Thumbor / imaginary / a dedicated thumbnail service Overkill for a single-operator household tool; new container to operate and secure.

Consequences

Easier:

  • Zero new infrastructure. thumbnails/ is a prefix in the existing MinIO bucket — production migration to Hetzner Object Storage works identically.
  • Backfill is a plain sequential loop; no inter-service retry semantics.
  • Integration test runs against real MinIO without needing ocr-service to be healthy.

Harder:

  • PDFBox is a parser attack surface. Mitigated by a 30-second watchdog timeout in ThumbnailAsyncRunner and by the fire-and-forget contract (failures never break upload).
  • Memory ceiling: the thumbnailExecutor is capped at 2 threads on memory-constrained hosts. A busy backfill alongside OCR can approach the 3 GB heap on an 8 GB server — acceptable but not comfortable. The current production server (64 GB) has ample headroom. Streaming via FileService.downloadFileStream keeps this bounded for PDFs up to 50 MB.
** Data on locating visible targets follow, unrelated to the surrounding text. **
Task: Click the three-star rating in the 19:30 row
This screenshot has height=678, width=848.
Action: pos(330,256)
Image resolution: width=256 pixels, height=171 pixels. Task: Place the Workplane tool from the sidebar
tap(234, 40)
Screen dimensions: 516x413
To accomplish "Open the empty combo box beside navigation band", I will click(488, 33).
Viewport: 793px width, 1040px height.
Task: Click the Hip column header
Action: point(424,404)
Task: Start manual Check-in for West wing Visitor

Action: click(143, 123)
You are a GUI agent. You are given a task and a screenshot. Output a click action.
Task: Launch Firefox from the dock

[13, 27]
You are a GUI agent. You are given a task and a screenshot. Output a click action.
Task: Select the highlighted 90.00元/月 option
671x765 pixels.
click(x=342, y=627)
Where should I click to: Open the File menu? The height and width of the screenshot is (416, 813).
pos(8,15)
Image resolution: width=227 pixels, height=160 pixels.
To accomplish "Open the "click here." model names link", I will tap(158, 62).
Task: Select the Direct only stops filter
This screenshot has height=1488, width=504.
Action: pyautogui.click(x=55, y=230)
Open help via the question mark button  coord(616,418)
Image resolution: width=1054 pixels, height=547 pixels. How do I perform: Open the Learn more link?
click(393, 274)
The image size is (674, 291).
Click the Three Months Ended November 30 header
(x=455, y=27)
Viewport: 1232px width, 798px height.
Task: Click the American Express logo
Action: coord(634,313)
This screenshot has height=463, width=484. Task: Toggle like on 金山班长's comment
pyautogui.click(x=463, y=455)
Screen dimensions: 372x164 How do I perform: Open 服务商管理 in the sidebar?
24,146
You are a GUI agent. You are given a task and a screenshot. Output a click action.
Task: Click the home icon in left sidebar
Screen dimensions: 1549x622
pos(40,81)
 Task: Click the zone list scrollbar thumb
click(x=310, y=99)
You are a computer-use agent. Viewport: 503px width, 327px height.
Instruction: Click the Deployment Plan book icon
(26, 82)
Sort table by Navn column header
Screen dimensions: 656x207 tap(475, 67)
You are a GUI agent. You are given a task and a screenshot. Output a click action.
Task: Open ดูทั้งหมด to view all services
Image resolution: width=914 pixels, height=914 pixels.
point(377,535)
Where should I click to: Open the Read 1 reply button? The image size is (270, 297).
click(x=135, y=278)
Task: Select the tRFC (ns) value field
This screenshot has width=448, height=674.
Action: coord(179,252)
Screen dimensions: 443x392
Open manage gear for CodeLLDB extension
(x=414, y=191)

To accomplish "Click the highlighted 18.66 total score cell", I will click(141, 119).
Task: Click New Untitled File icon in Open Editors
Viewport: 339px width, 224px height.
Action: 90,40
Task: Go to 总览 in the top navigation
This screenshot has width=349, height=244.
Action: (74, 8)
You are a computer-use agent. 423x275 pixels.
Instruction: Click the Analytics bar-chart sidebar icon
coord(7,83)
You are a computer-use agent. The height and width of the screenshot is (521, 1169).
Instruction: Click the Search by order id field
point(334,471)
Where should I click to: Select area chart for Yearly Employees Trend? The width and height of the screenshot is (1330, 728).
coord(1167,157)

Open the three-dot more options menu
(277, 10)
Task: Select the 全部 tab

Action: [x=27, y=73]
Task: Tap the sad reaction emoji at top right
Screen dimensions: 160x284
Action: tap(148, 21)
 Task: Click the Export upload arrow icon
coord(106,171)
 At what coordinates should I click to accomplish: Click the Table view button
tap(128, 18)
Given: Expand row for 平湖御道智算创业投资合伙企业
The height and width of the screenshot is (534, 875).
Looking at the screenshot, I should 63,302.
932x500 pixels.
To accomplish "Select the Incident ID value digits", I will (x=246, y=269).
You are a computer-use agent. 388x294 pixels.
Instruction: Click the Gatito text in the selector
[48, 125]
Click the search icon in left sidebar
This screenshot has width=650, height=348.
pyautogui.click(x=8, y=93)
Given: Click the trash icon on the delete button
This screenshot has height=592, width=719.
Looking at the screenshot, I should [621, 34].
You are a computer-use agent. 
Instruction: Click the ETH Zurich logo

Operational caveats (intentional)

Backfill state is in-memory and single-node. ThumbnailBackfillService.currentStatus is a volatile reference updated on the thumbnail executor thread. Restarting the backend mid-run loses progress and the next runBackfillAsync() starts over. This mirrors MassImportService.ImportStatus and is acceptable because the household archive runs as a single Spring Boot process, backfill is a rare one-shot admin action, and re-running the backfill is idempotent (findByFilePathIsNotNullAndThumbnailKeyIsNull() naturally skips completed documents).

ThumbnailService and ThumbnailBackfillService inject DocumentRepository directly. This is a deliberate exception to the project's "services never reach into another domain's repository" rule. Treating thumbnails as a cross-cutting aspect of Document rather than a sub-domain avoids a circular dependency (DocumentServiceThumbnailAsyncRunnerDocumentService would close the loop). If thumbnail state grows beyond two columns into its own domain model, extract a proper ThumbnailRepository at that point — not before.

Future Direction

  • If a second image-processing job (OCR region crops, sharing previews) arrives, revisit moving all image work to ocr-service so the two share a single PyMuPDF instance.
  • If thumbnails ever need to be generated at multiple sizes, switch the key pattern from thumbnails/{docId}.jpg to thumbnails/{docId}/{width}.jpg — the endpoint and cache-bust URL are already structured to accommodate that.